Element and text location data:
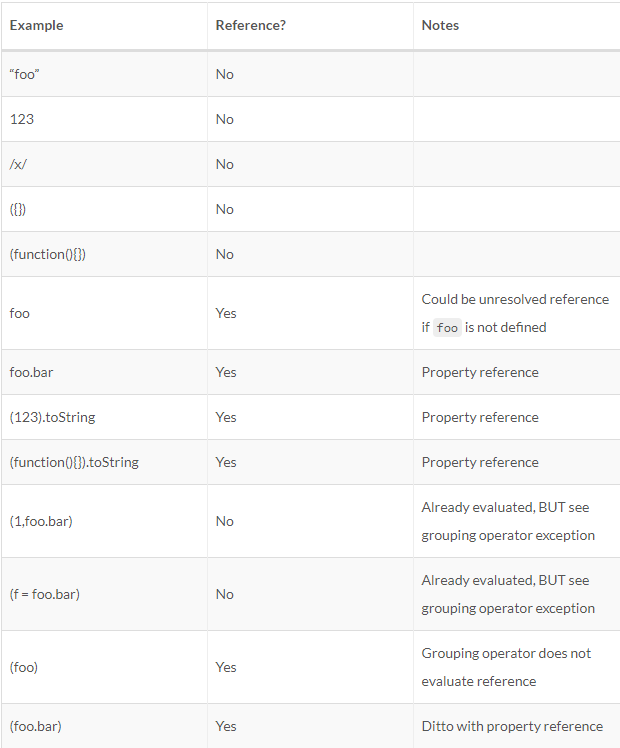The height and width of the screenshot is (748, 620).
Task: Click 'Could be unresolved reference' note text
Action: (515, 299)
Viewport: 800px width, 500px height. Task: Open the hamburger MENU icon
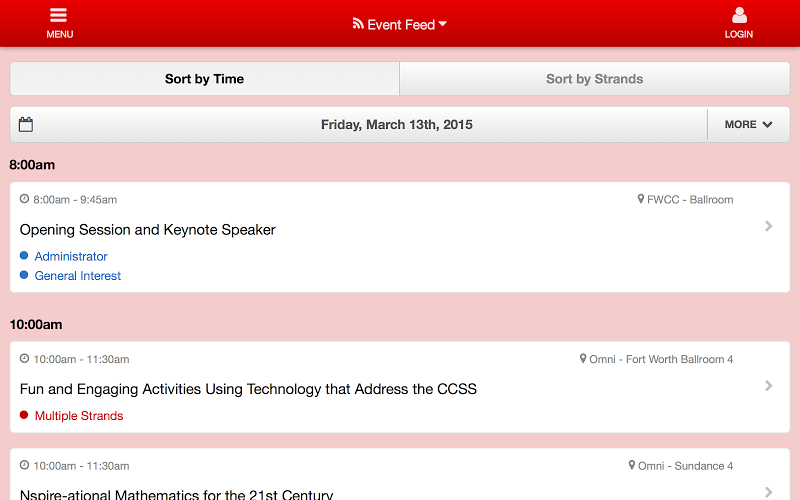tap(59, 15)
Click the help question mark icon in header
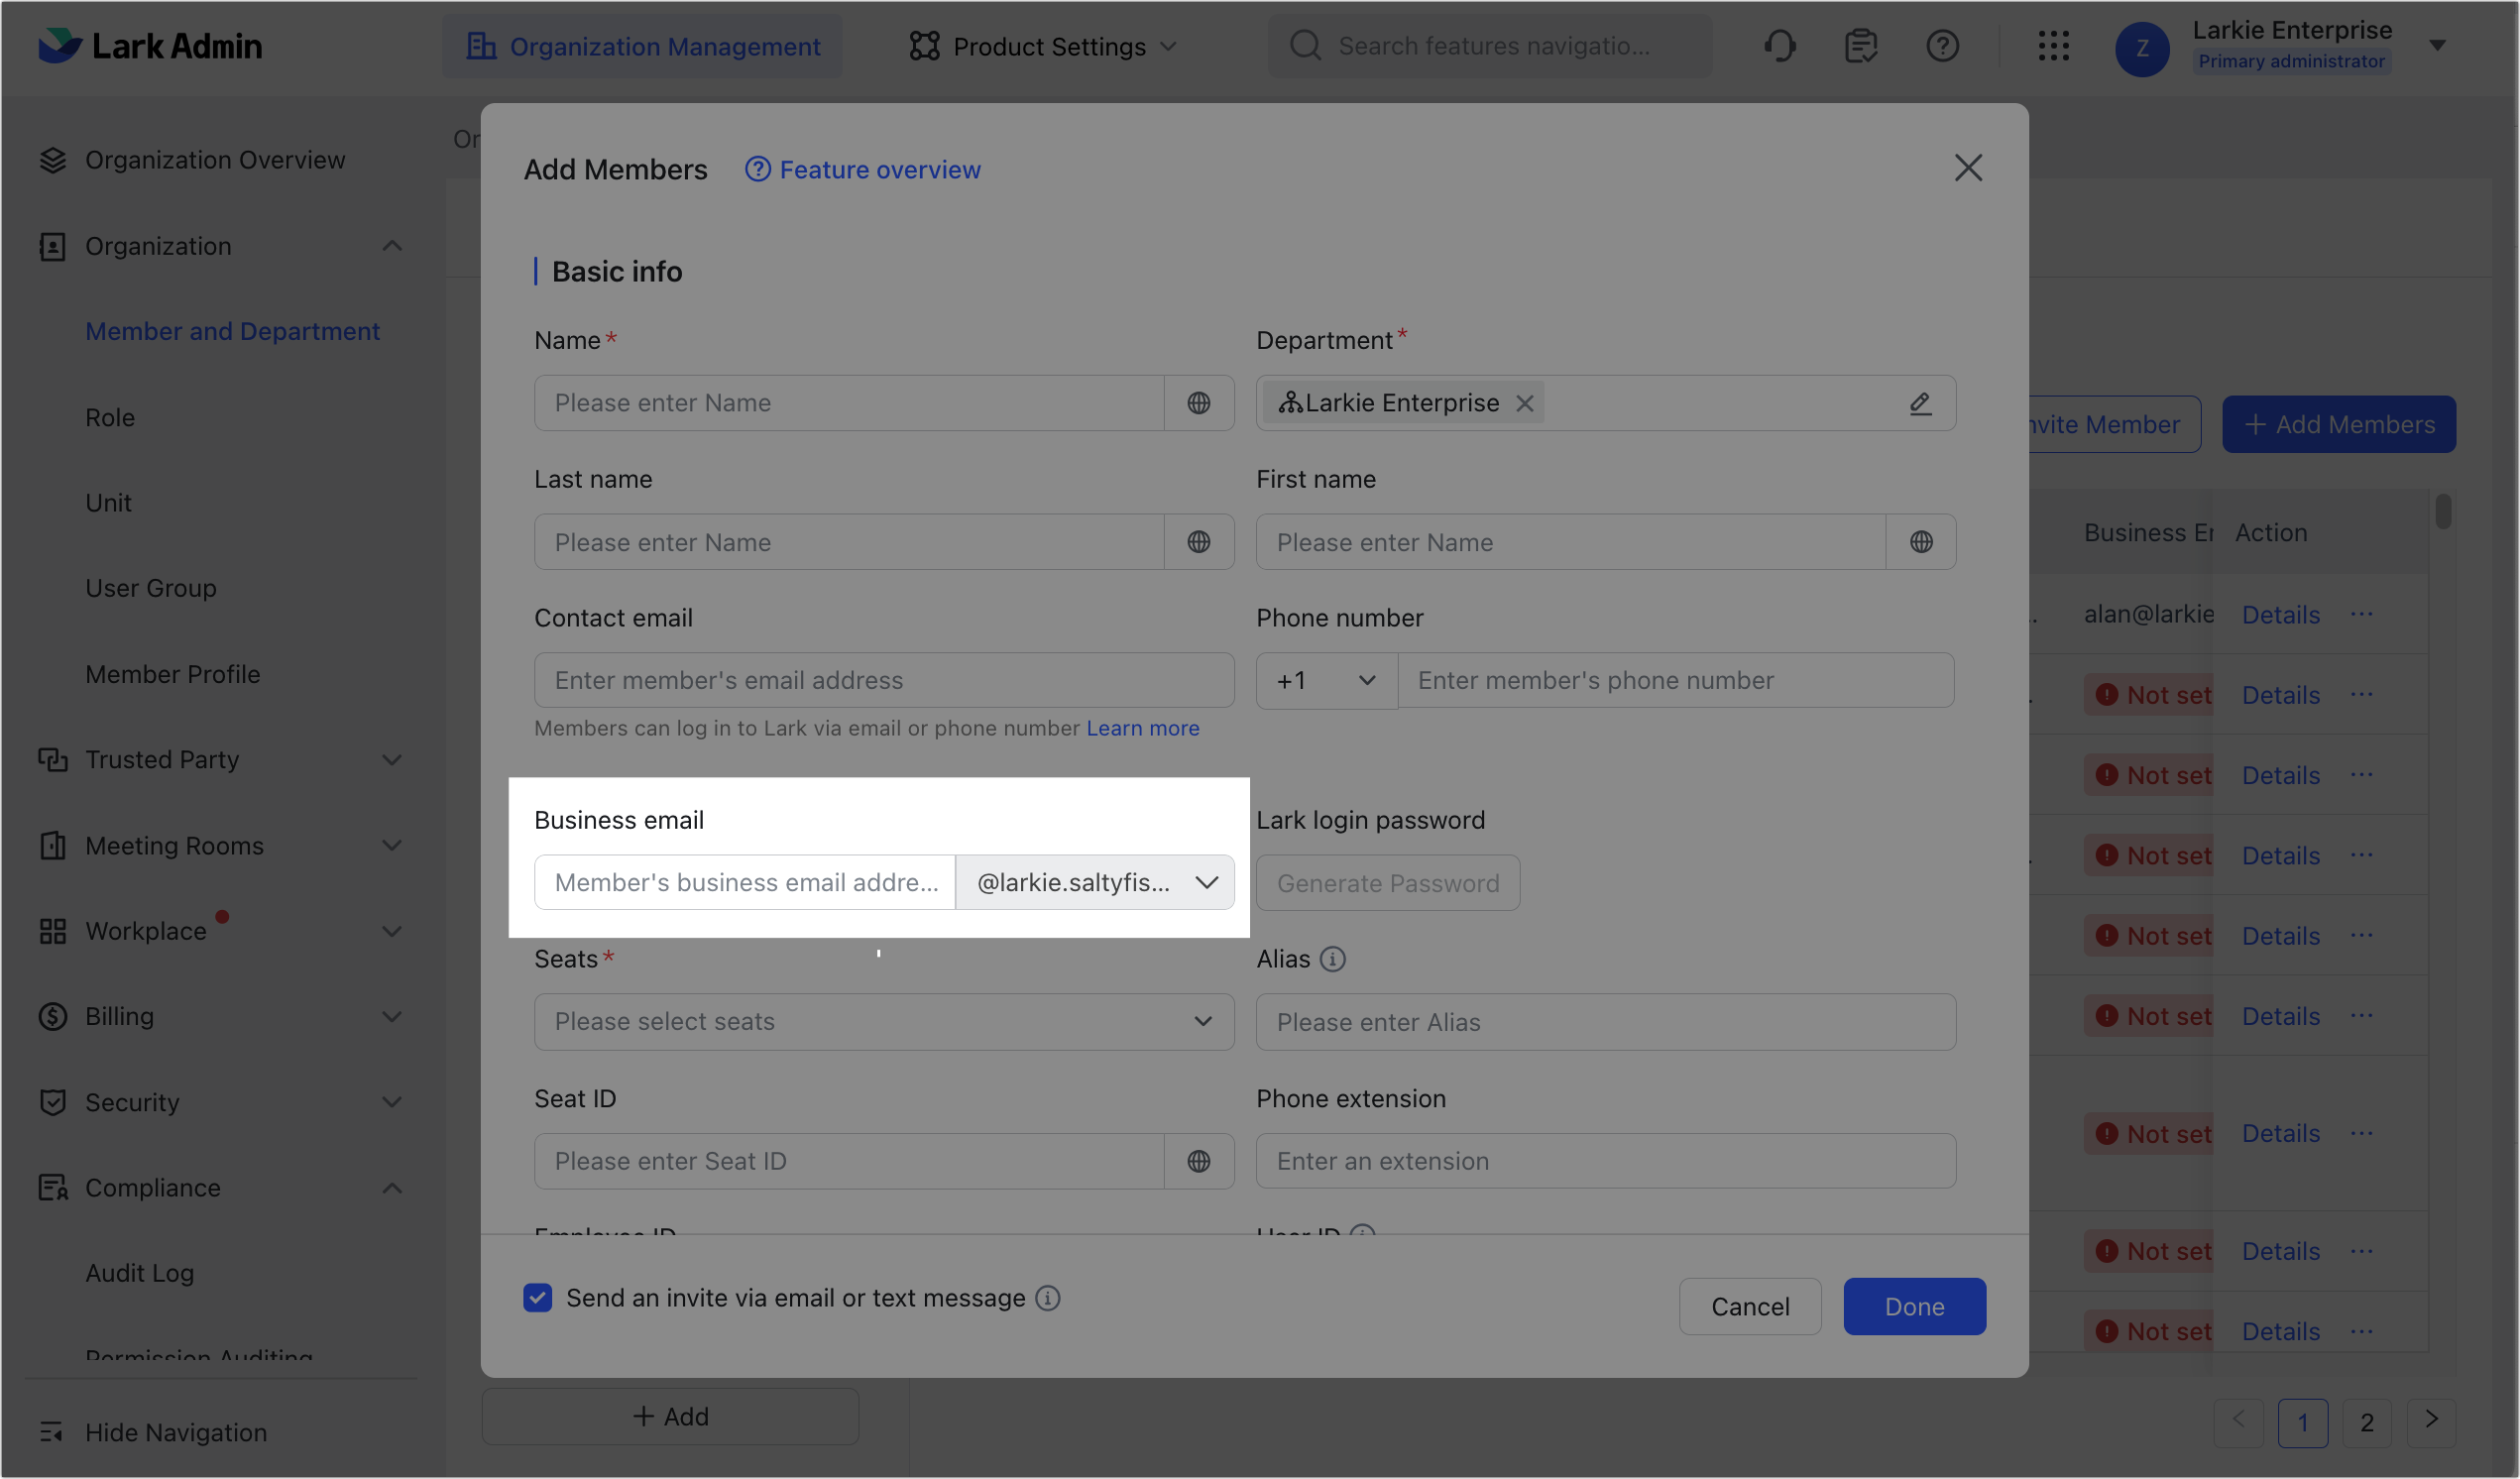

--- Your objective ---
Reproduce every row above verbatim, omitting the pictures.

--- Answer for the task ---
The height and width of the screenshot is (748, 620).
Task: Click 'Could be unresolved reference' note text
Action: (515, 299)
Viewport: 800px width, 500px height. Task: Open the hamburger MENU icon
tap(59, 15)
Click the help question mark icon in header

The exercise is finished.